Eventually, Job, too, is unable to persist without an answer, so he demands a reckoning from God, but the audience he receives is more terrifying than illuminating: “Have you comprehended the expanse of the earth? Declare, if you know all this. Where is the way to the dwelling of light, and where is the place of darkness, that you may take it to its territory and that you may discern the paths to its home? Surely you know, for you were born then, and the number of your days is great!” Unlike the reply of a petulant teenager, God’s version of sarcasm is truly frightening. It exposes the infinite gulf between Job’s ignorance and the mind of God. But it also exposes the innate spark of curiosity and the drive for knowledge and discovery that belongs to the species that was made in the divine image—that sense of inquiry that got Job into trouble in the first place.
Where is the way to the dwelling of light? What is the home of darkness? Where are the storehouses for the snow and for hail? How can one find the source of the distribution of light? Whence does the east wind originate? What causes the rain to fall in the desert places where normally no rain will fall, and how is the cycle of drought and flood essential for sustaining an ecosystem that vacillates between barren wasteland and verdant growth? These are the mysteries of Job’s day—the questions that filled the imaginations of ancient scientists. And Job’s inquiry, and the response that he receives from the Almighty, reflect a universal human desire to understand, to comprehend the world around us, to plumb the depths of interstellar space, and to mine the unfathomable mind of God.
Our quest for knowledge has helped us answer many of the questions that God threw back at Job, but that search has also confirmed for us that some pursuits are beyond our grasp. Can you bind the chains of the Pleiades, or lose the cords of Orion? We may understand the ordinances of the heavens, but can we establish their rule on the earth? One field in which scientific knowledge is exposing human limitations is climate science. As climate change promises one horrifying catastrophe after another, how long will it be before we wish that we could lift up our voice to the clouds and call the waters down upon the parched earth? When will we recognize that, although God may be the only one who can tilt the waterskins of the heavens, our actions have the power to cause the dust to run into a mass and the caked clods of earth to cling together?
Our study of how the world works has helped us understand the relationship between rising levels of carbon dioxide, methane, nitrous oxide, and other greenhouse gasses and rising global temperatures. But, as Dr. Walsh preached this morning, our knowledge of that relationship has not helped us avert disaster. Citing an article written by Jonathan Franzen in this week’s New Yorker, she wondered whether the kind of apocalyptic devastation envisioned by prophets like Jeremiah might, for us, be inevitable. Why would rational human beings ignore generations of science to the detriment of future generations? How immediate must the negative impact be before we will accept the warnings of modern ecologist-prophets? It seems as though the more we learn the more we, like Job, discover our own limitations. But that may also be our greatest hope.

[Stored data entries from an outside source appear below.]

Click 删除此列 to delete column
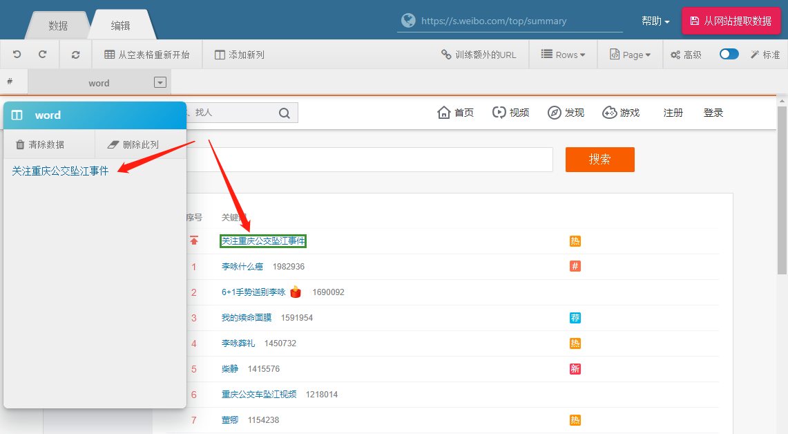Image resolution: width=788 pixels, height=434 pixels. 133,144
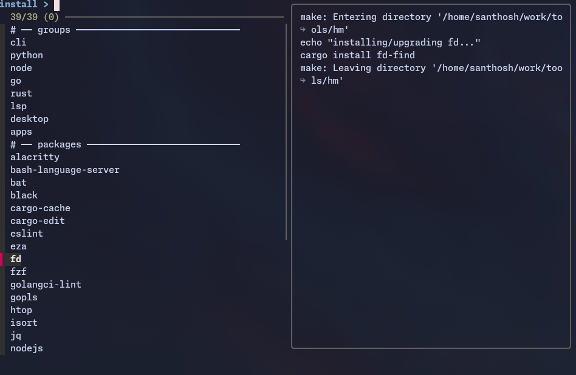Select the cli group entry
The image size is (576, 375).
(18, 42)
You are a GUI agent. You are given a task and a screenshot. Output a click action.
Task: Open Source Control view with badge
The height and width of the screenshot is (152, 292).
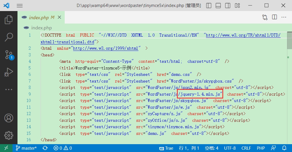9,54
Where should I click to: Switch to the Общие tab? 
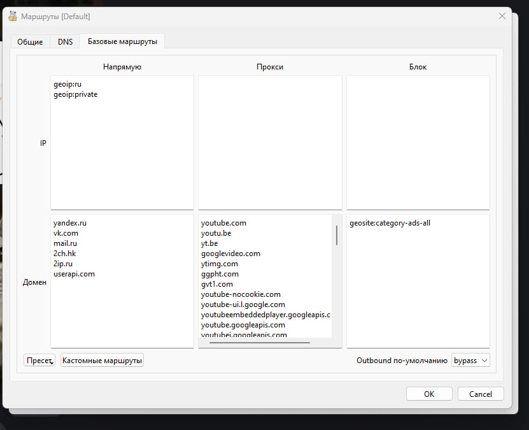click(30, 42)
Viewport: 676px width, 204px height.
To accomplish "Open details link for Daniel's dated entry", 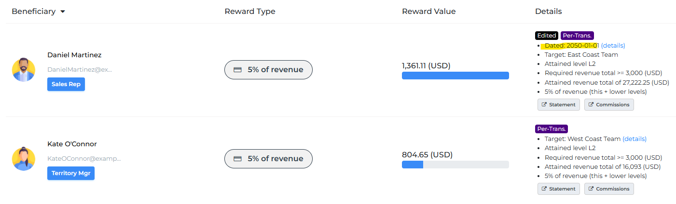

The source of our species’ true power is our insatiable drive to learn. The pursuit of knowledge is our greatest aim. How we use that knowledge—and, in fact, whether we use that knowledge—is, in every generation, our yet-to-be-answered question. Honest and open inquiry is humble. It admits and even embraces its own limitations. And those who seek not only data but truth bear the responsibility for communicating those limitations. The more we know the more we realize how much we do not know. The more powerful our knowledge makes us the more we recognize our own powerlessness. And that is where our hope lies. Our hope as a species depends upon our willingness to confront our limitations, to accept them and embrace them and adapt to them. In an age of increasing understanding and increasing peril, those whose task is the faithful and pure pursuit of knowledge are the prophets from whom we most need to hear.